→ Your task:
Reproduce each record exactly, leaving nothing out.

→ Data:

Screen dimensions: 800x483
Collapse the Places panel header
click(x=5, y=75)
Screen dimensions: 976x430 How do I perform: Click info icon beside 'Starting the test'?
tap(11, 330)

→ Exercise output:
Screen dimensions: 800x483
Collapse the Places panel header
click(x=5, y=75)
Screen dimensions: 976x430 How do I perform: Click info icon beside 'Starting the test'?
tap(11, 330)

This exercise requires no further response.